Stock splits are exciting. Not because they have any impact on the underlying business, but rather because they spotlight businesses whose shares have appreciated substantially. That rarely happens in the absence of financial fortitude, so stock splits can helps investors suss out superior businesses.

Consider the following list of somewhat recent stock splits. Every company has some sort of competitive advantage, and every stock beat the S&P 500 over the last five years.

  • Apple: 4-for-1 split in August 2020 
  • Alphabet: 20-for-1 split in July 2022 
  • Churchill Downs: 2-for-1 split in May 2023 
  • Dexcom: 4-for-1 split in June 2022 
  • Monster Beverage: 2-for-1 split in March 2023 
  • Nvidia: 4-for-1 split in July 2021 
  • Palo Alto Networks: 3-for-1 split in September 2022 
  • Shopify: 10-for-1 split in June 2022 
  • Tesla: 3-for-1 split in August 2022 

MercadoLibre (MELI 3.09%) checks the same boxes, but the company has never split its stock, even though its share price appreciated 928% in the past decade.

Here's why this growth stock is worth buying.

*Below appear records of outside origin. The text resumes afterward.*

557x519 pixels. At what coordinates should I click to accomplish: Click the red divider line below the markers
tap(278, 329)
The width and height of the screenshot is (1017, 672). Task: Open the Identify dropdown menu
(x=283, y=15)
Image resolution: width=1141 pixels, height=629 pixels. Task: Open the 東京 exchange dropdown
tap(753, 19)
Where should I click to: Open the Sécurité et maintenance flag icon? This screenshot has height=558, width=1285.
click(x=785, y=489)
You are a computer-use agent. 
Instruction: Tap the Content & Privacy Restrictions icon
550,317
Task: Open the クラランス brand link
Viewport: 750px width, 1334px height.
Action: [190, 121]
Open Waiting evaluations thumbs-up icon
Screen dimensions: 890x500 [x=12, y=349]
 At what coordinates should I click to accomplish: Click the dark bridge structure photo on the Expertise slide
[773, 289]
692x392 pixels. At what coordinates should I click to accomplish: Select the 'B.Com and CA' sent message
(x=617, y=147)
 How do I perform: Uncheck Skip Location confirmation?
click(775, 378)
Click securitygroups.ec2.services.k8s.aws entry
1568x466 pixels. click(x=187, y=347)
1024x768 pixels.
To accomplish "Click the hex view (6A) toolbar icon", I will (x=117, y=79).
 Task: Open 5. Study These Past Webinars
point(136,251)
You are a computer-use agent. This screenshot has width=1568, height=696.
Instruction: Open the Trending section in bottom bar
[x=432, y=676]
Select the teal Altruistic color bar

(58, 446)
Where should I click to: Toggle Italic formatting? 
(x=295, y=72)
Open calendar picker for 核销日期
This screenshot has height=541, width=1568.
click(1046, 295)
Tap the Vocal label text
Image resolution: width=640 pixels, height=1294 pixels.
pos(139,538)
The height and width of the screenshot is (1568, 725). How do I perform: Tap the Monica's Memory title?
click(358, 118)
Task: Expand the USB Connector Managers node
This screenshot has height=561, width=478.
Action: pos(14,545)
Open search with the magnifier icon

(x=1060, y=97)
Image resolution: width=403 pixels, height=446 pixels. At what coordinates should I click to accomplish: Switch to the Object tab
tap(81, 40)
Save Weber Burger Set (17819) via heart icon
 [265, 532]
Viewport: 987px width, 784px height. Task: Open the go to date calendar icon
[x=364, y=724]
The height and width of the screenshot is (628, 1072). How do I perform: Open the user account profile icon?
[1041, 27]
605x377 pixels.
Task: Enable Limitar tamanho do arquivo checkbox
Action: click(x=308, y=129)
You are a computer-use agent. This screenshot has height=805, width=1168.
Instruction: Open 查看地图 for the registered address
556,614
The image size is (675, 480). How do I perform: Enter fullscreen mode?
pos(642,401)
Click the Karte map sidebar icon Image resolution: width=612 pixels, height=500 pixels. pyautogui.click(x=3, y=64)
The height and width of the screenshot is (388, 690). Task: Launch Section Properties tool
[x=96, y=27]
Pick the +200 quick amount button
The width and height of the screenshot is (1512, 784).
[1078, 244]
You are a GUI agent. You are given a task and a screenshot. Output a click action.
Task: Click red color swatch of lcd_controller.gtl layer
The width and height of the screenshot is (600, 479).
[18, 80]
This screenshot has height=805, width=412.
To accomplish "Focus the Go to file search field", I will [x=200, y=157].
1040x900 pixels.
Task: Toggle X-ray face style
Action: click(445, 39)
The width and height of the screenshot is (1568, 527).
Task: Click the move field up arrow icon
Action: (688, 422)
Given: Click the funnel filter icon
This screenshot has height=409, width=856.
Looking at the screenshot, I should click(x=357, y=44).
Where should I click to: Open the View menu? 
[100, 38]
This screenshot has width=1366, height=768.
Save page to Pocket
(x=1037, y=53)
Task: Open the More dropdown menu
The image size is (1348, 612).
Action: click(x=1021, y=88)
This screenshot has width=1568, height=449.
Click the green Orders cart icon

MercadoLibre is a pillar of the Latin American digital economy

MercadoLibre operates the largest online commerce and payments ecosystem in Latin America. It accounted for 29% of domestic e-commerce sales last year, more than the next three digital retailers combined, and Morgan Stanley sees its market share reaching 31% by 2027. That momentum can be attributed to its position as the most-visited online marketplace in the region and its broad portfolio of adjacent services.

MercadoLibre receives nearly four times as many monthly visitors as its closest competitor. That alone creates a powerful network effect. But the company reinforces its value to merchants with logistics services and ad tech software, and it does so to great effect. Its logistics subsidiary Mercado Envíos offers the fastest delivery times across all key geographies, and its ad tech subsidiary Mercado Ads is the regional leader in retail advertising.

MercadoLibre further accelerates the network effect behind its commerce business by offering fintech services to merchants and consumers, including payment processing, credit and debit cards, and loans. Notably, its Mercado Pago subsidiary is the sixth-largest but fastest-growing merchant acquirer (i.e., the entity that settles transactions for merchants) in Latin America, and the third-most popular domestic digital wallet.

MercadoLibre is growing at a fantastic pace

MercadoLibre earns commerce revenue from seller fees, logistics services, and ad sales, and it earns fintech revenue from transaction fees, credit and debit card fees, and interest on loans.

Quarterly commerce revenue grew at 49% annually over the last three years to reach $1.9 billion in Q2 2023, driven higher by upward momentum in marketplace gross merchandise volume and merchant adoption of logistics and advertising solutions. Meanwhile, quarterly fintech revenue grew at 71% annually over the last three years to reach $1.5 billion in Q2 2023, driven higher by increases in on- and off-marketplace payment volume and total credit portfolio.

The chart below shows quarterly commerce and fintech revenue, as well as the three-year compound annual growth rate for both revenue streams.

MercadoLibre Revenue chart.

Revenue growth has slipped below the three-year average, but that unavoidable development should give investors no pause. MercadoLibre is still growing like wildfire.

Total revenue increased 31% to $3.4 billion in the second quarter -- representing 38% growth in the commerce segment and 24% growth in the fintech segment -- and GAAP earnings jumped 112% to $5.16 per diluted share. That exceptional bottom-line growth can be attributed to increasingly efficient scale, more stringent underwriting, and general cost control efforts.

Going forward, investors have good reason to believe MercadoLibre can maintain its growth trajectory.

Why MercadoLibre stock is a screaming buy

Latin American retail e-commerce sales and digital payment volume are projected to increase at 13% and 15%, respectively, through 2027. Additionally, digital ad spending is forecasted to increase 14% in 2023, and that market should continue to expand swiftly in future years. But MercadoLibre should outpace the industry average on all counts given its position as the largest commerce and payments ecosystem in Latin America, and the domestic leader in retail advertising.

Indeed, Morgan Stanley says MercadoLibre could grow revenue at 20% annually (or faster) through 2027. That makes its current valuation of 5.6 times sales look cheap, especially when the three-year average is 10.4 times sales. For that reason, investors should feel confident buying this growth stock today. Whether or not MercadoLibre splits its stock in the future is immaterial.